--- Supplied information ---

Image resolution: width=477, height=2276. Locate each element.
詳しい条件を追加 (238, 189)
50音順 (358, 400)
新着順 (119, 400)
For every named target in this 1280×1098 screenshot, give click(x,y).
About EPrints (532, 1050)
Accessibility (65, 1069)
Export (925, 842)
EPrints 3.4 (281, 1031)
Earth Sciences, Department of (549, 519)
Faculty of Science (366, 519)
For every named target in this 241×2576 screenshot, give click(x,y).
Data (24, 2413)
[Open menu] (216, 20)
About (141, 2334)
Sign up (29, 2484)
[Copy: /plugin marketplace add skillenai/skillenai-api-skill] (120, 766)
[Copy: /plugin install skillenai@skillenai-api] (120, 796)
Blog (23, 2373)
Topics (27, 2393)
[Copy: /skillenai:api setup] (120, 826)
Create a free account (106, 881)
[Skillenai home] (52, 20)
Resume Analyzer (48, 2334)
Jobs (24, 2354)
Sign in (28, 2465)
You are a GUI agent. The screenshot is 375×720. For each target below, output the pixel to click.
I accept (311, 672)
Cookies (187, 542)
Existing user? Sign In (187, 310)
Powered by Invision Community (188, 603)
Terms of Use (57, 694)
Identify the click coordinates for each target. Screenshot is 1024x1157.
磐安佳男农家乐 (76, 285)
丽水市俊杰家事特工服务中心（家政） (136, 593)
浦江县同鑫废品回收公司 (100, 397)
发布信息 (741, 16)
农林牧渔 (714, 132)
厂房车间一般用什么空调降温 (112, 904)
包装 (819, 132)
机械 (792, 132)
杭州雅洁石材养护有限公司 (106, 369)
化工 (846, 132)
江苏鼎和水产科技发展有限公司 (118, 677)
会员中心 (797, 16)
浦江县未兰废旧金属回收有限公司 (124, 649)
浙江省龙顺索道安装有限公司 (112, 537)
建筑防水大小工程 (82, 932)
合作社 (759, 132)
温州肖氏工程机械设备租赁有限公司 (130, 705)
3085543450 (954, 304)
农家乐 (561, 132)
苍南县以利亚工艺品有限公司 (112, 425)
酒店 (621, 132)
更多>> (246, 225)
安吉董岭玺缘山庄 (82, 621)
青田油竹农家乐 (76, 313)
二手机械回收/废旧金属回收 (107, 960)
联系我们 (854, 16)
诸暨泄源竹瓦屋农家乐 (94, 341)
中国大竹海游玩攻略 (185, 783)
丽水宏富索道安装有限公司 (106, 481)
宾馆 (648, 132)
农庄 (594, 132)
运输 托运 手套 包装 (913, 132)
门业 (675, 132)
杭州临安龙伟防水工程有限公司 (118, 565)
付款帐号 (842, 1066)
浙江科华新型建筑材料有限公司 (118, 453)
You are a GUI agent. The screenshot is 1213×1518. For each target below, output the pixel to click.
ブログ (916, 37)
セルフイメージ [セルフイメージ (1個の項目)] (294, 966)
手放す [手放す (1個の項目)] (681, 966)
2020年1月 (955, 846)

---

Please convert the material from the line containing "江苏鼎和水产科技发展有限公司 (118, 677)" through the last line into a JSON list of strings, one string per line, with both ends included and blank lines left out.

The answer:
[
  "江苏鼎和水产科技发展有限公司 (118, 677)",
  "会员中心 (797, 16)",
  "浦江县未兰废旧金属回收有限公司 (124, 649)",
  "浙江省龙顺索道安装有限公司 (112, 537)",
  "建筑防水大小工程 (82, 932)",
  "合作社 (759, 132)",
  "温州肖氏工程机械设备租赁有限公司 (130, 705)",
  "3085543450 (954, 304)",
  "农家乐 (561, 132)",
  "苍南县以利亚工艺品有限公司 (112, 425)",
  "酒店 (621, 132)",
  "更多>> (246, 225)",
  "安吉董岭玺缘山庄 (82, 621)",
  "青田油竹农家乐 (76, 313)",
  "二手机械回收/废旧金属回收 (107, 960)",
  "联系我们 (854, 16)",
  "诸暨泄源竹瓦屋农家乐 (94, 341)",
  "中国大竹海游玩攻略 (185, 783)",
  "丽水宏富索道安装有限公司 (106, 481)",
  "宾馆 (648, 132)",
  "农庄 (594, 132)",
  "运输 托运 手套 包装 (913, 132)",
  "门业 (675, 132)",
  "杭州临安龙伟防水工程有限公司 (118, 565)",
  "付款帐号 (842, 1066)",
  "浙江科华新型建筑材料有限公司 (118, 453)",
  "You are a GUI agent. The screenshot is 1213×1518. For each target below, output the pixel to click.",
  "ブログ (916, 37)",
  "セルフイメージ [セルフイメージ (1個の項目)] (294, 966)",
  "手放す [手放す (1個の項目)] (681, 966)",
  "2020年1月 (955, 846)"
]